Kwon’s alleged involvement in the evidence destruction is based on a confession by Chang Jin-soo, a former official at the Prime Minister’s Office. According to Chang, who participated in the monitoring, when the prosecution first looked into the case in June 2010, a former Cheong Wa Dae staffer ordered him to destroy evidence and said the presidential civil affairs office and the prosecution had already agreed on how to fix things. Kwon was senior secretary at that time.
It has also been claimed that the presidential office ordered police to monitor entertainers critical of the Lee administration, including TV personality Kim Je-dong.

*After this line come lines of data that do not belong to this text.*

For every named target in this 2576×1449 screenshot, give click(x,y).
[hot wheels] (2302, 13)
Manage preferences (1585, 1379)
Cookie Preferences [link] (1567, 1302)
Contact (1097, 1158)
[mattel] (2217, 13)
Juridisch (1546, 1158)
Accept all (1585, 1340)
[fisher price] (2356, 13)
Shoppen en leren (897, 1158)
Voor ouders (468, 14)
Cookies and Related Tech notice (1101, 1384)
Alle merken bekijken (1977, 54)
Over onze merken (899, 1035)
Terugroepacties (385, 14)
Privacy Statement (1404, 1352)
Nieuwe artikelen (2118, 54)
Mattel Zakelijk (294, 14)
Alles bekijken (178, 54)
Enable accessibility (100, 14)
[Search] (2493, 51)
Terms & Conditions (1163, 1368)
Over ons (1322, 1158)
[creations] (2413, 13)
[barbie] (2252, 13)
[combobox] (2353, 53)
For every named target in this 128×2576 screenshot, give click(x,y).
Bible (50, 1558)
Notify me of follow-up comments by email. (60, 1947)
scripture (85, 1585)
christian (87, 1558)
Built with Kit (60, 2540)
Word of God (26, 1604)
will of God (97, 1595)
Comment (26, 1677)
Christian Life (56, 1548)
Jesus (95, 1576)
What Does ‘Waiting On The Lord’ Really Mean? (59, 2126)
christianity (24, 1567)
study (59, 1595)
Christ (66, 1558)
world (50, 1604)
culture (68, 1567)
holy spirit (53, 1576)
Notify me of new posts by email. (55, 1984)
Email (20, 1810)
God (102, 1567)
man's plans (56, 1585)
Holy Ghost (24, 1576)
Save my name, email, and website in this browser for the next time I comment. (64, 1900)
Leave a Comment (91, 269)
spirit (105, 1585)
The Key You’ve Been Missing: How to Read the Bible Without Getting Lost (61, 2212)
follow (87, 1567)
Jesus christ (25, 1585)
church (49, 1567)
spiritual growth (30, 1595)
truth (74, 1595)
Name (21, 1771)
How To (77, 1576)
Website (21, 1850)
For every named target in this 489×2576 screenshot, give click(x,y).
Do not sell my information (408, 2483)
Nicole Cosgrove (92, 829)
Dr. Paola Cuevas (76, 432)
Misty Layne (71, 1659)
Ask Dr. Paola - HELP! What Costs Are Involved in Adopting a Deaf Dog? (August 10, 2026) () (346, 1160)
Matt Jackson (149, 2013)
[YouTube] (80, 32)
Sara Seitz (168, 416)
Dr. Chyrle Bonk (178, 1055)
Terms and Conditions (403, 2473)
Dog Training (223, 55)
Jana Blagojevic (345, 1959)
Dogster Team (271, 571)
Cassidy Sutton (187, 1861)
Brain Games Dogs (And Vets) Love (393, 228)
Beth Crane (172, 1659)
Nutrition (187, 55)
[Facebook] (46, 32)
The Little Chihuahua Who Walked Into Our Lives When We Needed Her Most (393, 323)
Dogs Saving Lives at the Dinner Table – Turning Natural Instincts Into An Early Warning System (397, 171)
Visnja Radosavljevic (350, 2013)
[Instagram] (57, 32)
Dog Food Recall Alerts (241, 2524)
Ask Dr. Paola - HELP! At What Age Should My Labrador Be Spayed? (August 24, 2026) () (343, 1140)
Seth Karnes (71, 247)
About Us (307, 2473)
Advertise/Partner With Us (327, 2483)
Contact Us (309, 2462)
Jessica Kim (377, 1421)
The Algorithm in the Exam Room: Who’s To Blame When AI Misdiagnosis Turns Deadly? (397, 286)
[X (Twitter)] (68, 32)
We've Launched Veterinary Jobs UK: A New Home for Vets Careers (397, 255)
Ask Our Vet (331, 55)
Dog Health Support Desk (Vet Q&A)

The Kyunghyang Shinmun said Monday it obtained a police’s report to Cheong Wa Dae. It showed the Seoul Metropolitan Police Agency operated a special unit for looking into entertainment agency-related corruption from Sept. 1 to Oct. 31, 2009.
“During the investigation in the middle of September, a Cheong Wa Dae staffer in the civil affairs office gave us a list of specific entertainers and ordered us to investigate their corruption. So we conducted a separate probe,” the report showed.
Another report showed a month later: “Regarding Kim Je-dong’s leaving shows in October 2009, media had intensive reports on alleged suppression on ‘leftist’ entertainers. If we keep probing specific entertainers, we may be swept in argument on investigations targeting leftist entertainers. We reported the need to stop the probe to the civil affairs office.”
Regarding the report, presidential spokesman Park Jeong-ha said they are examining whether the allegations are true.